**ТЕКСТ**

----

Понятие Востока, равно как и понятие Запада, хотя и имеет многовековую историю, но до сих пор смысл его не определен. Географически, как писал еще в конце XIX в. Н. Я Данилевский, оно абсурдно, но необходимо для нормальной ориентации в пространстве и развития ряда эмпирических наук. Исторически оно бессмысленно, потому что значительное смешение народов, цивилизаций, языков, общественных институтов и т. д. на евразийском континенте не позволяет говорить о «чистом» - восточном и западном - социальном опыте. Антропологически, лингвистически, психологически, этнографически, экономически понятия Востока и Запада также противопоставляются весьма искусственно и непоследовательно, поскольку опять-таки фактор глубокого взаимопроникновения рас, культур, экономик практически нивелировал некогда существовавшие очевидные различия и все перечисленные возможные основания дихотомии перестали быть определяющими. Что же остается? Пожалуй, пока единственное, хотя и тоже постепенно размываемое временем основание - конфессиональное. Это обстоятельство хорошо осмыслил и суть его четко сформулировал русский философ Л. П. Карсавин, писавший в 1922 г. в работе «Восток, Запад и русская идея»: «...мы получаем две культуры: христианскую и нехристианскую («восточную»), границы которых приблизительно совпадают с неопределенными границами, разъединяющими в нашем смутном представлении Запад и Восток... По нашей терминологии, Восток - это земли ислама, буддийской культуры, индуизма, даосизма, древних натуралистических культов, эллинской, римской и варварской религий. Само собой разумеется, обе культуры взаимно обусловливают друг друга, прорастают одна другую» [6, с. 168].

----

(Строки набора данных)
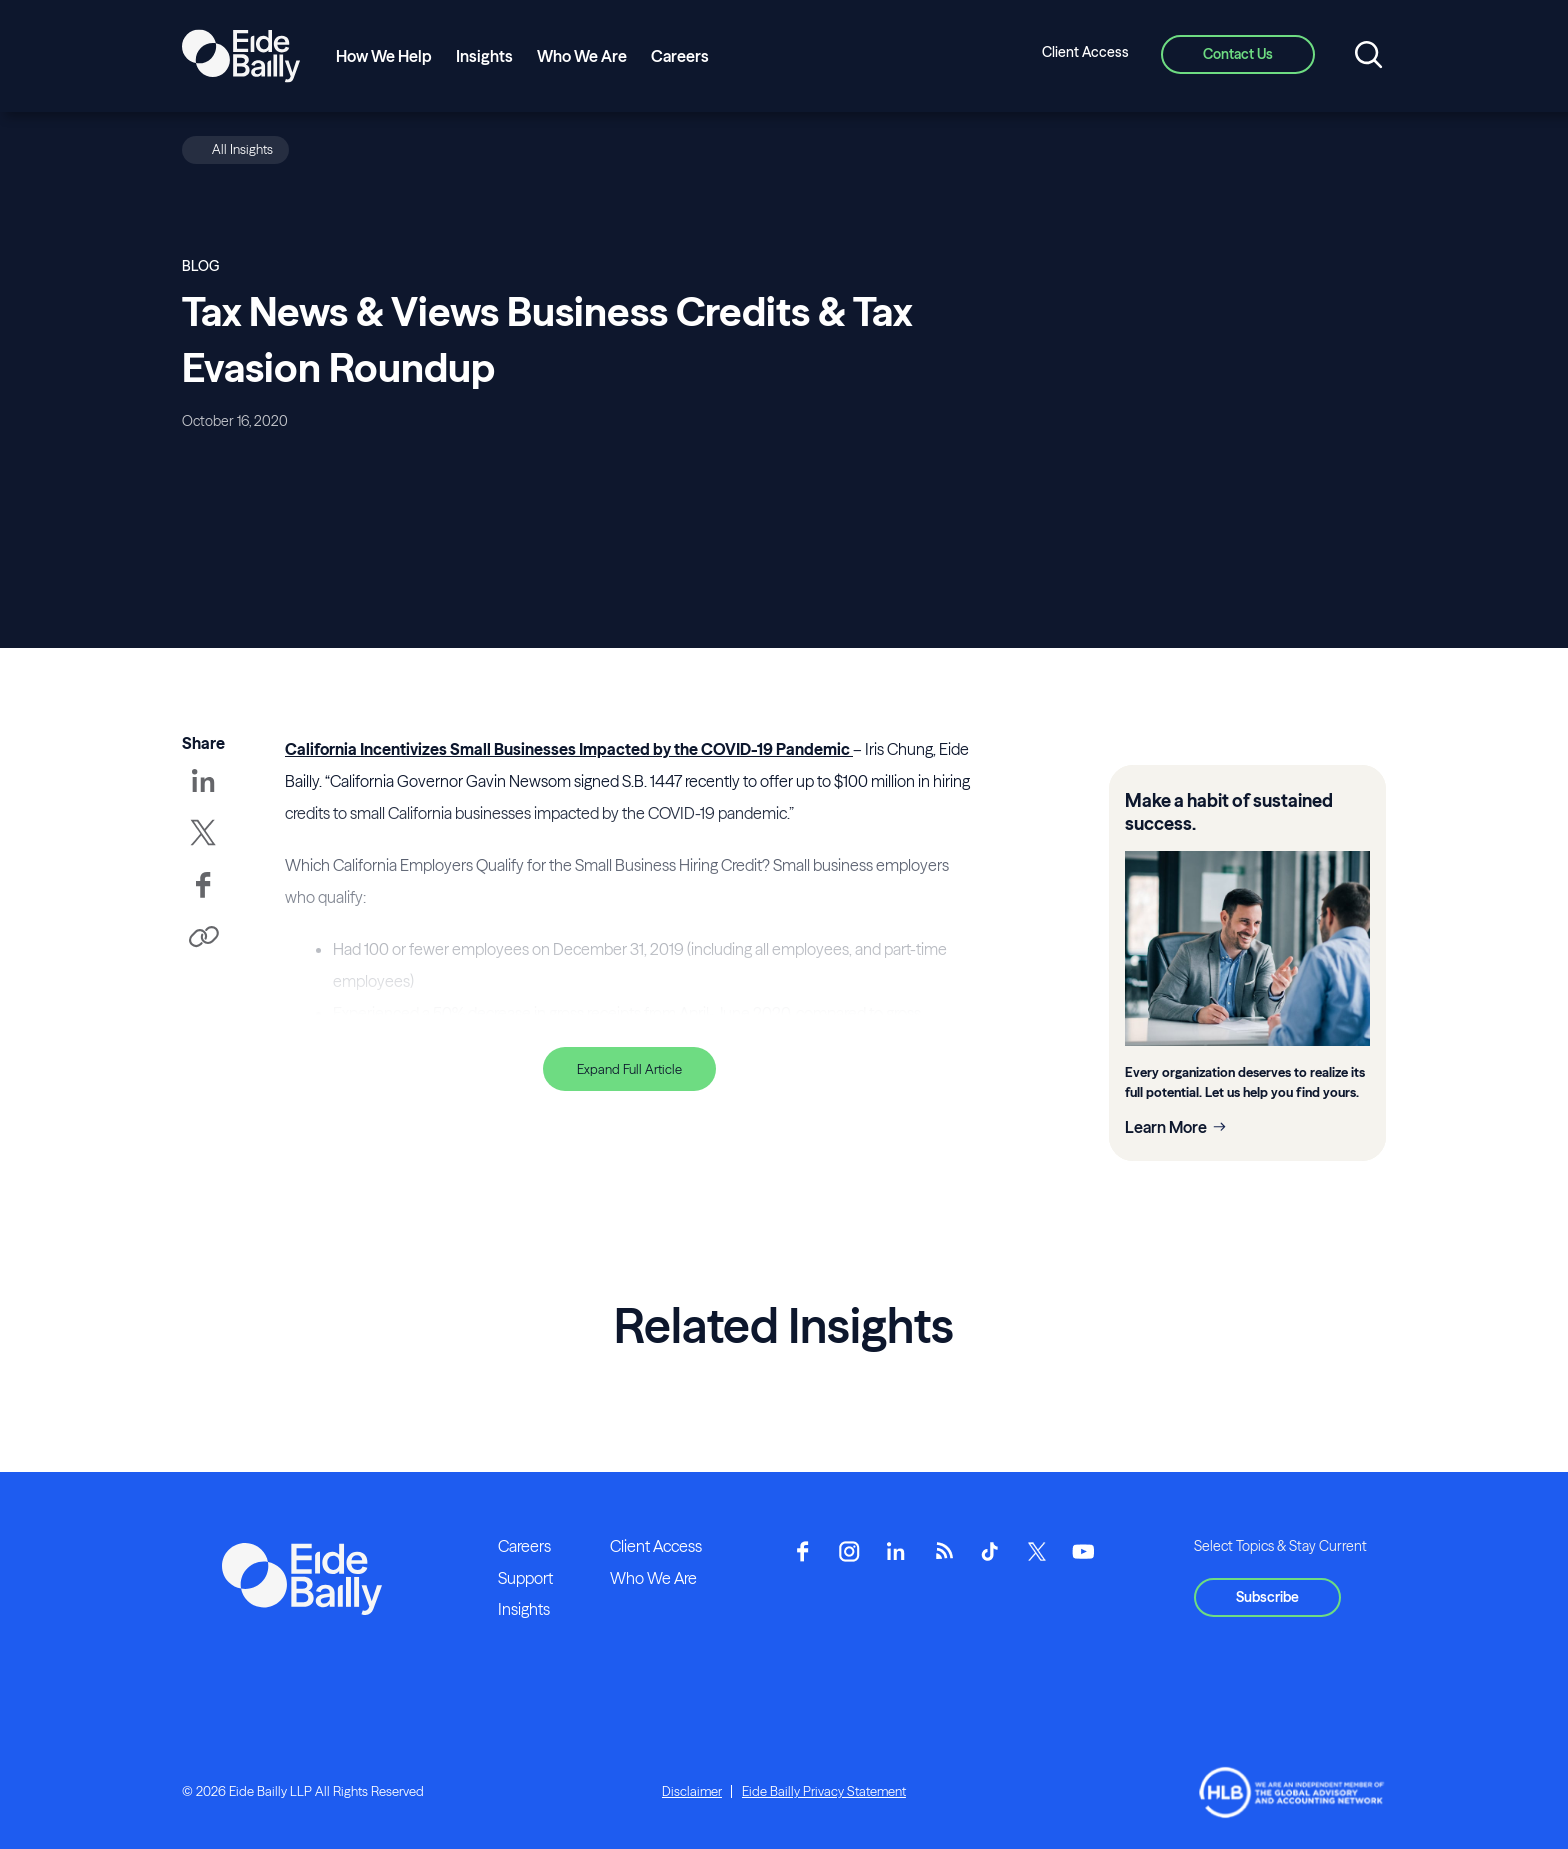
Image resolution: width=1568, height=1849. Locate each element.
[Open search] (1368, 56)
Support (525, 1578)
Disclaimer (692, 1791)
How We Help (384, 56)
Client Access (1085, 52)
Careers (680, 56)
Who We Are (582, 56)
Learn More (1166, 1127)
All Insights (242, 149)
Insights (484, 56)
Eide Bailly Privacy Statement (824, 1791)
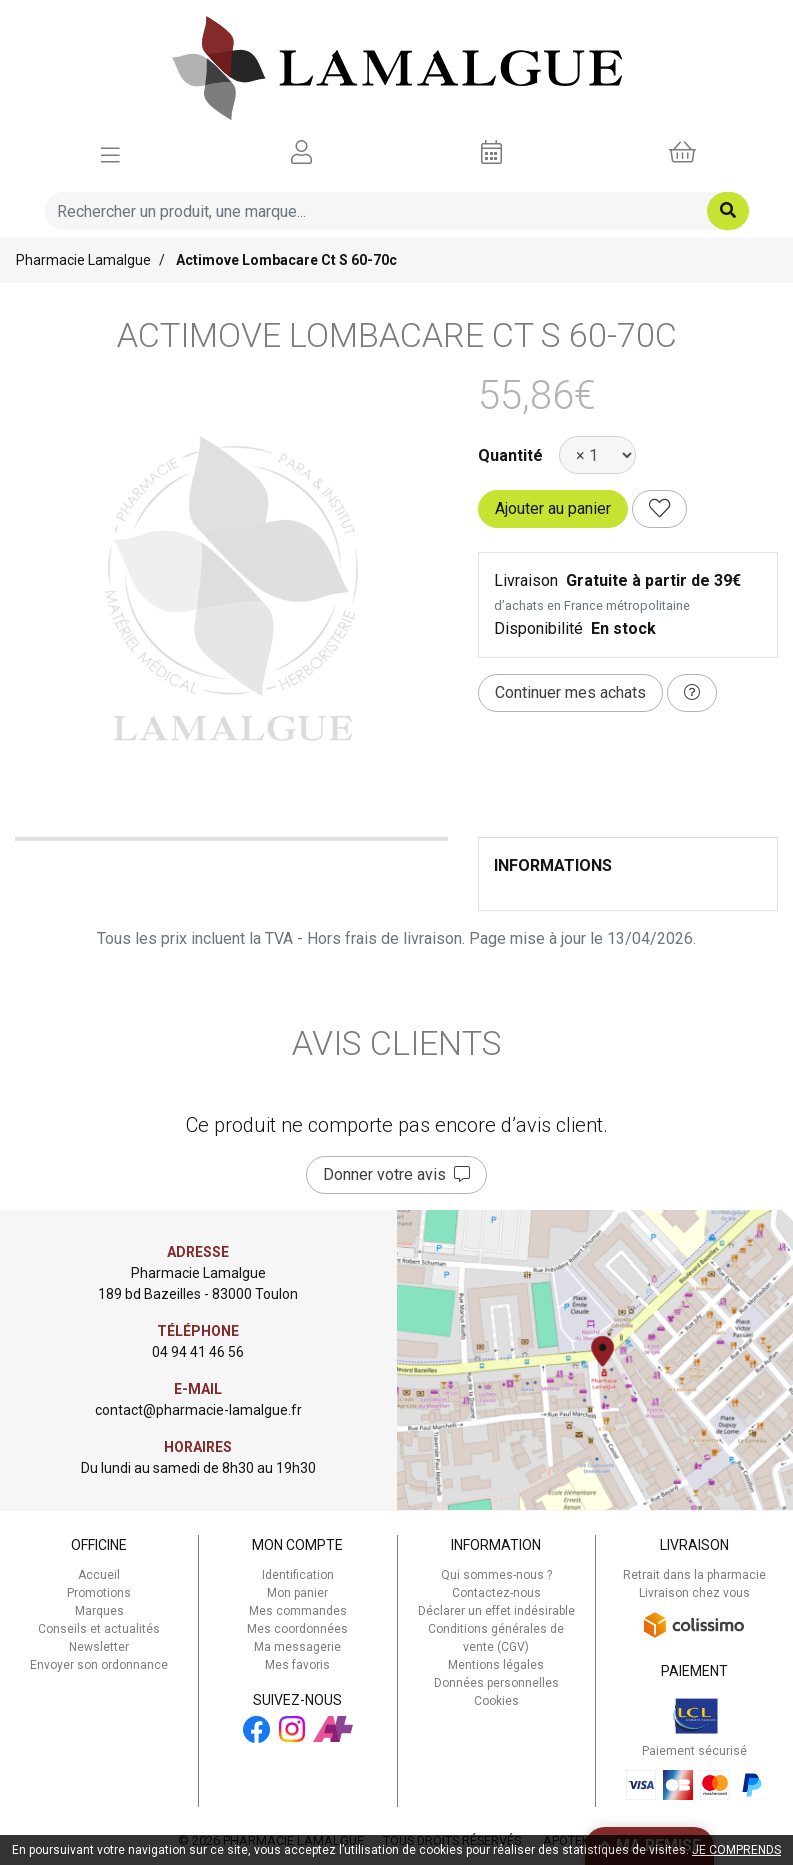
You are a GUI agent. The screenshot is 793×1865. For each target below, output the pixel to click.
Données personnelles (496, 1683)
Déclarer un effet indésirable (496, 1611)
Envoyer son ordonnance (99, 1665)
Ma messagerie (297, 1647)
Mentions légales (496, 1665)
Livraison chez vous (694, 1593)
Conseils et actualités (99, 1629)
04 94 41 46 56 (198, 1352)
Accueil (99, 1575)
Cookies (496, 1701)
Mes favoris (297, 1665)
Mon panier (297, 1593)
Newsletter (99, 1647)
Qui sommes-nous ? (496, 1575)
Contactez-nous (496, 1593)
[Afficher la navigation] (110, 153)
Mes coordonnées (297, 1629)
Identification (298, 1575)
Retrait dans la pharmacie (694, 1575)
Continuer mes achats (570, 692)
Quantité (510, 455)
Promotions (99, 1593)
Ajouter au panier (553, 508)
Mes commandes (298, 1611)
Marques (99, 1611)
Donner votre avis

----

**ЗАДАНИЯ**
**a)** Ответьте на вопросы по тексту о понятии Востока.
(i) Почему, согласно тексту, понятие Востока исторически бессмысленно?
(ii) Какое основание противопоставления Востока и Запада текст называет пока единственным оставшимся?
(iii) В каком году и в какой работе Л. П. Карсавин писал о двух культурах?
**b)** Подхватите текст о понятии Востока и Запада и продолжите его после последнего приведенного предложения.
Листинг никак не связан с текстом.

**ОТВЕТЫ ПО ЗАДАНИЯМ**
**a)**
(i) Значительное смешение народов, цивилизаций, языков, общественных институтов и т. д. на евразийском континенте не позволяет говорить о «чистом» восточном и западном социальном опыте.
(ii) Конфессиональное.
(iii) В 1922 г., в работе «Восток, Запад и русская идея».

**b)**
Восток как нехристианский мир многолик и неоднороден. Есть Ближний Восток, Передняя, Малая и Средняя Азия, наиболее близкие Восточной Европе как форпосту христианского Запада. Есть Юго-Восточная Азия и Дальний Восток, как самые удаленные от христианской ойкумены культурные анклавы, хотя факт индоевропейской языковой общности заставляет нас рассматривать даже Северную Индию и Иран с их историей и культурой в качестве «самого восточного запада» генетически родственных арийских цивилизаций. Поэтому не случайно иногда и Заратустру (Зороастра) и Будду называют восточными арийскими мыслителями. Однако диахронная сложность отчасти снимается синхронной простотой: ныне Восток и Запад - это разные мировые культурные и конфессиональные традиции в соответствии с основным критерием. Но даже и в синхронном аспекте противопоставление христианского Запада нехристианскому Востоку благодаря взаимной диффузии тех и других ценностей и миссионерской деятельности не выдерживает проверки на строгость и ясность. Пожалуй, во избежание двусмысленности разумнее всего использовать комплексный критерий, в основу которого положить конфессиональный признак.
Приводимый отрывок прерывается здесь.